Ich verstehe auch nicht wieso hier dumme Kommentare dazu abgegeben werden. Naja bei einem schon, aber der macht das zwanghaft...

André


----------



## zotos (20 März 2008)

sps-concept schrieb:


> das Absägen der Profilschiene ist üblich, warum sonst sollte es die Schienen mit 2m Länge geben? Und wer sägen kann sollte auch Bohren können.
> 
> Ich verstehe auch nicht wieso hier dumme Kommentare dazu abgegeben werden. Naja bei einem schon, aber der macht das zwanghaft...
> 
> André




Schließe doch nicht immer von Dir auf andere.
Es hat ja auch keiner Behauptet das es nicht erlaubt sei die Profilschiene zu kürzen.


----------



## sps-concept (20 März 2008)

zotos schrieb:


> Schließe doch nicht immer von Dir auf andere.
> Es hat ja auch keiner Behauptet das es nicht erlaubt sei die Profilschiene zu kürzen.



es ist doch so dass der Threadersteller als blöd hingestellt wurde oder nicht?

zu meiner Aussage:


sps-concept schrieb:


> Ich verstehe auch nicht wieso hier dumme Kommentare dazu abgegeben werden.

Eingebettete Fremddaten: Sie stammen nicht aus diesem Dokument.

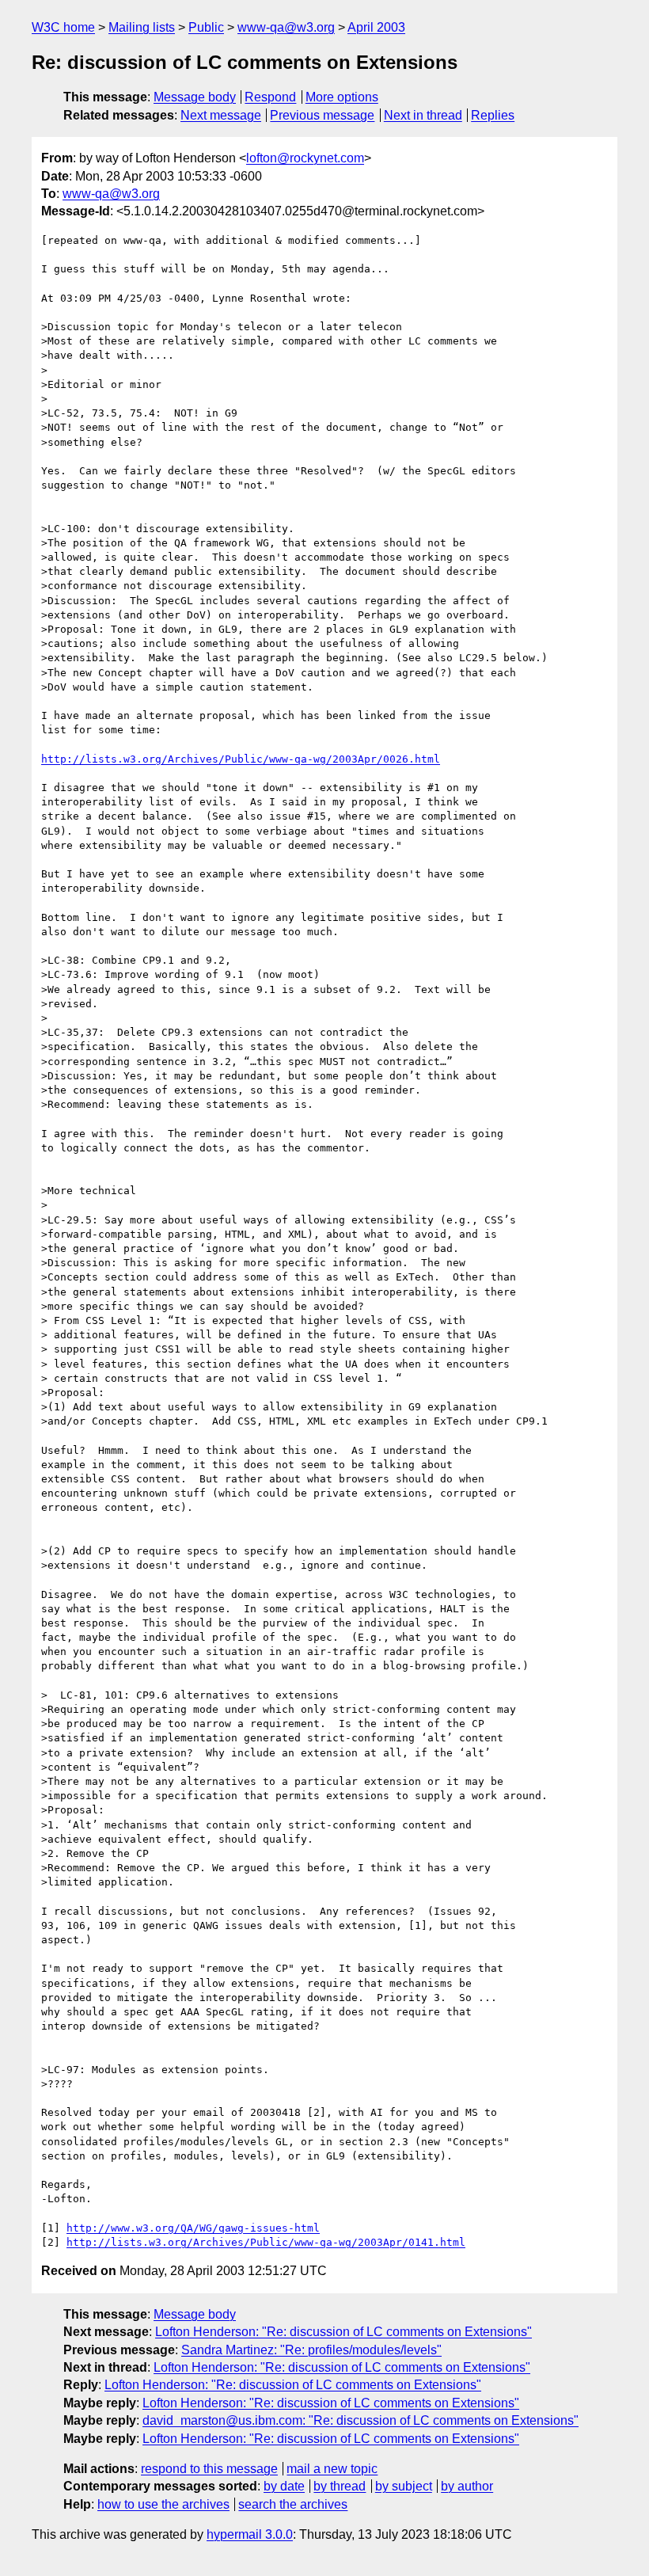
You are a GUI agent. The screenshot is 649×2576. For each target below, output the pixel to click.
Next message (220, 115)
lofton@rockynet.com (305, 158)
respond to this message (209, 2468)
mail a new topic (332, 2468)
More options (342, 97)
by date (284, 2486)
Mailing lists (141, 27)
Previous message (322, 115)
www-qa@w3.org (286, 27)
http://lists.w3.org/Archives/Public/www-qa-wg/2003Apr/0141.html (265, 2242)
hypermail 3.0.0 (250, 2534)
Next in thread (423, 115)
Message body (195, 97)
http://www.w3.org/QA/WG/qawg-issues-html (193, 2228)
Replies (492, 115)
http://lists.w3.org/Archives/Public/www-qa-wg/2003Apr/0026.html (240, 759)
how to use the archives (163, 2504)
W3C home (63, 27)
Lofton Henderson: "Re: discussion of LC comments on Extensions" (343, 2331)
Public (206, 27)
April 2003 (376, 27)
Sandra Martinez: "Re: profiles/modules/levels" (311, 2350)
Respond (270, 97)
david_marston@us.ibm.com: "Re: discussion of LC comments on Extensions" (360, 2420)
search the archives (292, 2504)
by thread (339, 2486)
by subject (403, 2486)
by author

Naja bei einem schon, aber der macht das zwanghaft...



ok ich korrigiere mich, du (zotos) bist der 2.


----------



## AUDSUPERUSER (20 März 2008)

Hallo

Ich habe mal in dem Werk gearbeitet, wo die Schienen hergestellt werden.
Ich kenne noch einige Leute dort. Bei Abnahme entsprechender Stückzahl liefert die Firma (natürlich über Siemens) bestimmt gerne jede gewünschte Länge.
Nur für den Fall, dass Ihr Euch über sägen nicht einig werdet, wobei im Werk die Profile auch gesägt werden.

Gruss

Audsuperuser


----------



## zotos (20 März 2008)

sps-concept schrieb:


> es ist doch so dass der Threadersteller als blöd hingestellt wurde oder nicht?
> ...



Nein wurde er sicher nicht. Aber wie kommst Du denn darauf? Es hat nicht jeder User hier einen Verfolgungswahn der Deinem ebenbürtig ist.

Aber das hat ja nichts mit dem Thema zu tun.

Halten wir fest:
Absägen ist ok, beim Sägen von Alu kann eine Säge mit einer großen Verzahnung nützlich sein, dass Entgraten darf man nicht vergessen, bei einer S7-400 wird davon abgeraten (dieser nützliche Hinweis kam von sps-concept).

Was heulst Du denn jetzt hier rum? Ich denke der Thread ist gelöst.

Oder hast Du noch ein :TOOL: im Angebot, um Profilschienen zu kürzen mit dem man 90% der Zeit sparen kann?  ;o)


----------



## AUDSUPERUSER (20 März 2008)

Hallo Zotos

Aluminium mit ca 500°C lässt sich mit einer Kettensäge bearbeiten.
Mit diesem Tool geht es um mindestens 90% schneller als mit der Pugsäge.

Gruss

Audsuperuser


----------



## Znarf (20 März 2008)

Hallo,
wir sind auch fleißig am sägen. Aber die Frage finde ich schon etwas komisch. Es fragt ja auch keiner ob man bei einer 100m Spule 1mm² was abschneiden darf, oder?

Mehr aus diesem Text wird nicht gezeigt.